While Sylvia’s voice seems almost sympathetic, we soon realize that she is heartless and without mercy:

“…I remembered the white bulldog I thrashed on the night before it died…A tired, silent beast…With a fat white behind…Tired out…You couldn’t see its tail because it was turned down, the stump…A great, silent beast…
…And I found it at the door when I came in from a dance without Christopher…And got the rhinoceros whip and lashed into it. There’s a pleasure in lashing into a naked white beast…Obese and silent, like Christopher…I thought Christopher might…that night…It went through my head…It hung down its head…A great head, room for a whole British encyclopedia of misinformation, as Christopher used to put it. It said: “What a hope!’…As I hope to be saved, though I never shall be, the dog said: “What a hope!’…Snow-white in quite black bushes…And it went under a bush.
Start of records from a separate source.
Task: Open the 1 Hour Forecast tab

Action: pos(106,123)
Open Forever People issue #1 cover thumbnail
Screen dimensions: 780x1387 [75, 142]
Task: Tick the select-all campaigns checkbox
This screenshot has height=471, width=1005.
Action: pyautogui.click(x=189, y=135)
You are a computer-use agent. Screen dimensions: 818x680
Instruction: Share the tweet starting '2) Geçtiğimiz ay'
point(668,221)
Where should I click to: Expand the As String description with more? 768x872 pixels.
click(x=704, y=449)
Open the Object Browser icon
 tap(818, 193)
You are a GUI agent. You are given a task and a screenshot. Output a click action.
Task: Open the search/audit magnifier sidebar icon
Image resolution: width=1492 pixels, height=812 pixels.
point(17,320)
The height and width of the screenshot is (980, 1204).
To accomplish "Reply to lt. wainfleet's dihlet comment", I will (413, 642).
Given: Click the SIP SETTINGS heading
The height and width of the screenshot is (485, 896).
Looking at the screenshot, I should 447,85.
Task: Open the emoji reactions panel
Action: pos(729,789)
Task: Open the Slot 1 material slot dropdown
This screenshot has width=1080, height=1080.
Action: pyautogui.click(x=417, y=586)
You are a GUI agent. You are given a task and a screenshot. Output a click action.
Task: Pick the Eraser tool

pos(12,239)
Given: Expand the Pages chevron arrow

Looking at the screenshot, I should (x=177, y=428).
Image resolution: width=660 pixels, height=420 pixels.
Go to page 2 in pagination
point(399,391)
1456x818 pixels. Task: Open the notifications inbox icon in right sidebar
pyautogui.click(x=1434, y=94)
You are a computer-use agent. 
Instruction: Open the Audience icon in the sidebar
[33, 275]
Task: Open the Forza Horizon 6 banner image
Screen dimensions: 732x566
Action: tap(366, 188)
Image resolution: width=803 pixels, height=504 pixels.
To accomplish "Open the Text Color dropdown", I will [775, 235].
They found it dead there in the morning.”
“…It’s the seventh circle of hell, isn’t it? The frozen one…The last stud-white bulldog of that breed…As Christopher is the last stud-white hope of the Groby Tory breed…” (416-7)

If Christopher Tietjens is meant to represent the last of the English Tory breed, an obvious question that follows is what does Sylvia symbolize? Perhaps, in a way she represents Britain itself, a country which mercilessly exploited and destroyed almost the entire upper class with the First World War. As Ford so clearly states over and over throughout the book "There will be no more parades": things will be changed by the war; pomp and circumstance (like the band playing Land of Hope and Glory) will no longer be important as the old order is overthrown. After a disaster of such epic proportions, what can be left of the honor of war?